Un día corrió la voz de que doña Prieta había ido a la fortaleza y quedó detenida; fue un pesar muy espeso para un pueblo como ese, aunque por la tardecita circuló la noticia de que estaba libre. Prosiguieron los elogios para don Lorenzo, muy por lo bajo, naturalmente. Había sido el hombre de siempre y se apersonó y la buscó con su conocida hidalguía.

El pueblo lo reconoció, una vez más, pero no trascendió lo que se produjo en esa fortaleza sombría, que comandara Trujillo en el año ´20. Muchos años después supe de los pormenores del rescate de doña Prieta. Un digno oficial del Ejército que había servido en mi pueblo en aquel entonces siendo sargento y ya era un alto oficial encargado de la seguridad del Presidente Balaguer, me contó todo lo ocurrido entre el Gobernador y el Comandante del regimiento.

Me dijo mi amigo: “Mira, yo he sabido de mucha gente de valor, pero ese Gobernador Brea se lleva el laurel y la palma. La discusión fue agria y muy peligrosa, porque cuando el comandante lo advertía con que “era una orden de muy arriba” y le mencionó uno de los hombres claves del ´30, el Gobernador respondió con ira: ´Y a mí qué me importa eso que usted dice!´ Si yo tengo que irme de esta vaina, me voy. Fueron ustedes los que la enloquecieron, carajo, diciéndole que no estaba muerto, que fuera por la frontera, porque allí estaba, en una de sus fortalezas. Es una barbaridad y ahora la quieren hacer prisionera. No. Usted me la entrega pase lo que pase y a su orden de arriba dígale que me la dé a mí, carajo! No es posible tanta maldad´.

El Comandante sabía también del valor del hombre y al final dio la orden: ´Entréguenla!´y en un jeepecito verde de la Segunda Guerra se llevó el Gobernador a la pobre señora. Todos nos quedamos boquiabiertos.”

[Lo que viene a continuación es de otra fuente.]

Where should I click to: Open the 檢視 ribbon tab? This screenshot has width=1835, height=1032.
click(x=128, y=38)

No sólo era el valor, sino las virtudes.

Amparo de muchos; su carácter era un fuero; enemigo jurado del abuso; protector silente de débiles y acorralados.

El 12 de marzo del año ´61 me llamó don Lorenzo para decirme que debería estar en la noche en el Club Esperanza, porque Trujillo quería conocerme.

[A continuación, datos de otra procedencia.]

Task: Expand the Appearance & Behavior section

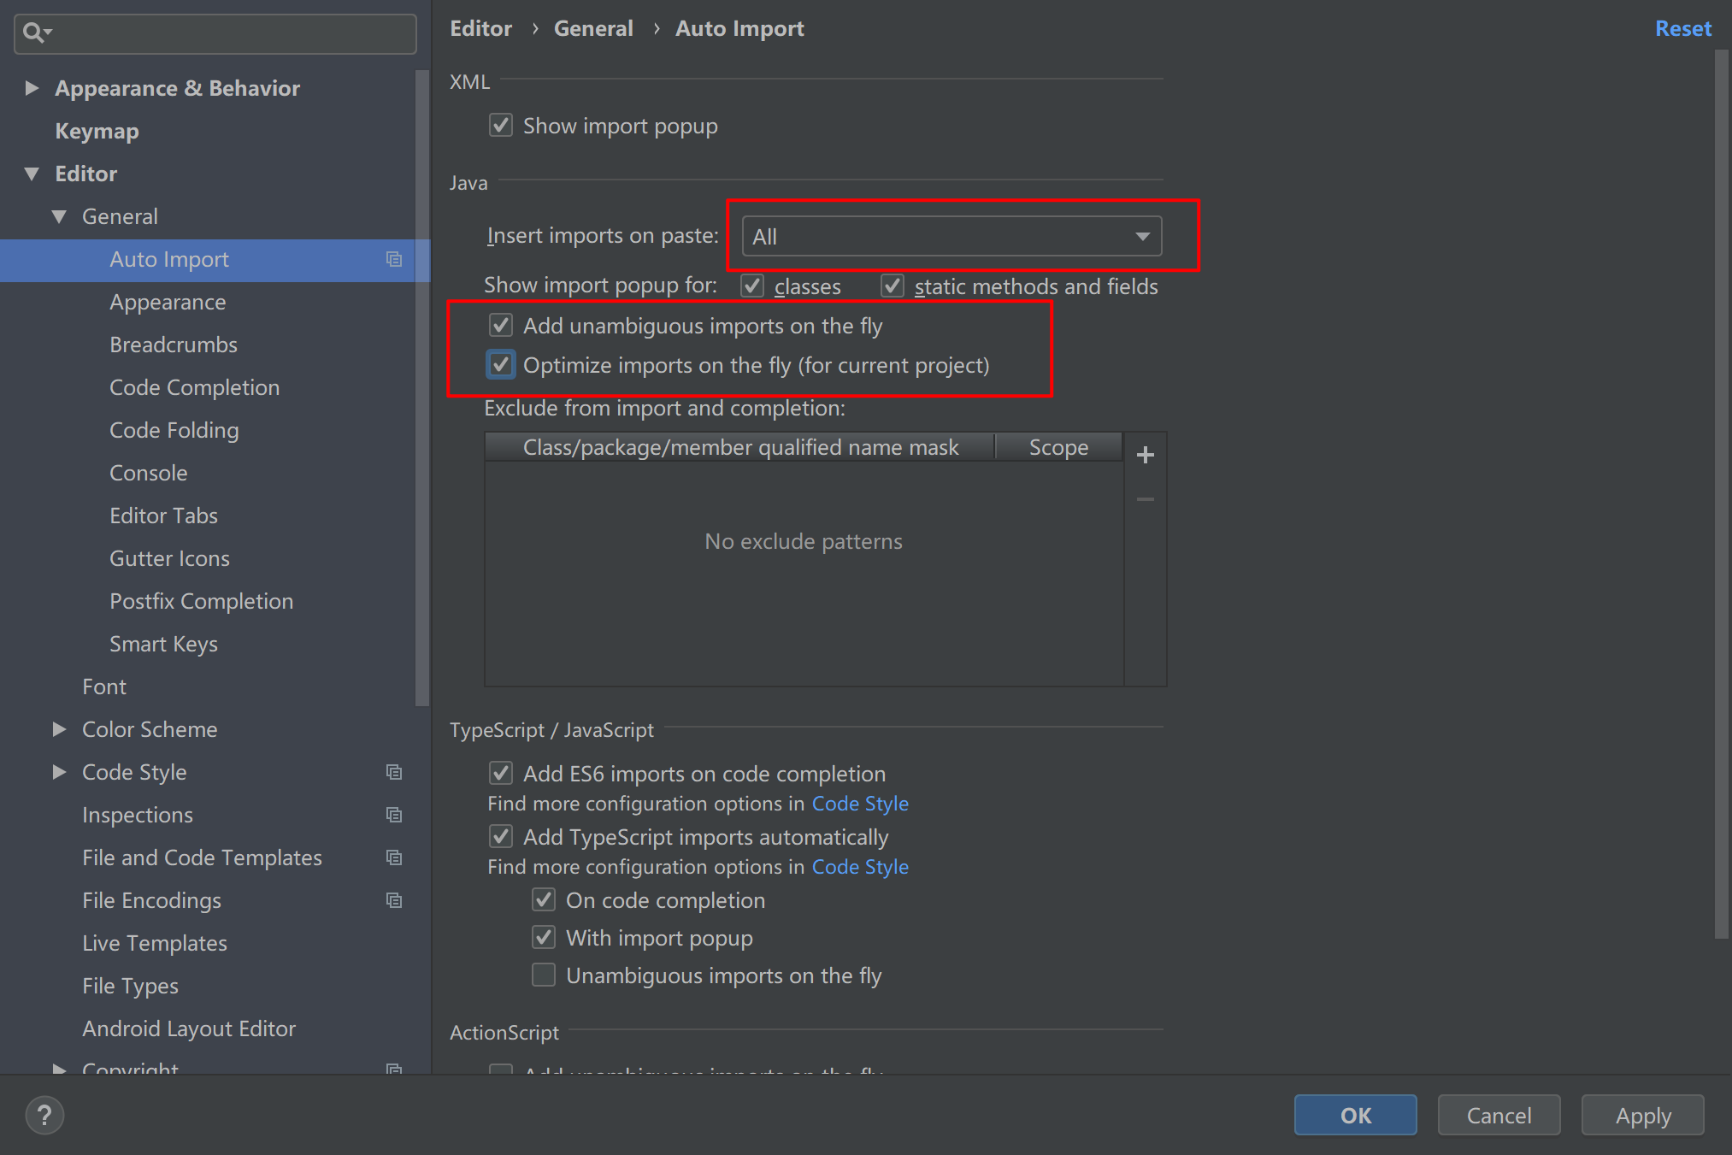Action: coord(32,88)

Fui a la Gobernación y me dijo al oído: “Te quiero dar un consejo: no sé lo que él quiere, pero está muy peligroso; no te olvides que tú eres hijo de Pelegrín; una negativa tuya a ir a alguna posición, no me gusta. Esto está acabando; lo mejor es verlo terminar porque está muy peligroso y uno no sabe; tomando mucho, me dicen, y ordenando locuras.”

Hubo otra prueba de valor, sería la última, que se produjo algunos meses después de la muerte de Trujillo.

El pueblo muy enardecido y sus juventudes se tornaron agresivas y hostiles contra todo lo que oliera al régimen.

Don Lorenzo fue advertido de que una turba asaltaría su casa para saquearla, que lo mejor era que saliera de ella “porque ya estaban cerca”.

Sentado en una mecedora para su reposo, mandó a decirles: “Dígales que yo aquí los espero.”

Tenía en sus piernas una escopeta automática de cartucho y una caja de éstos en la mesita cercana.

Llegó el airado grupo vociferante a la esquina y, de repente, se hizo el silencio. El mensajero le había dado la respuesta de don Lorenzo a los jefes, que comprendieron los riesgos de violar aquel hogar de tanto respeto.

Esos son valores precedentes que penosamente hoy no se conocen.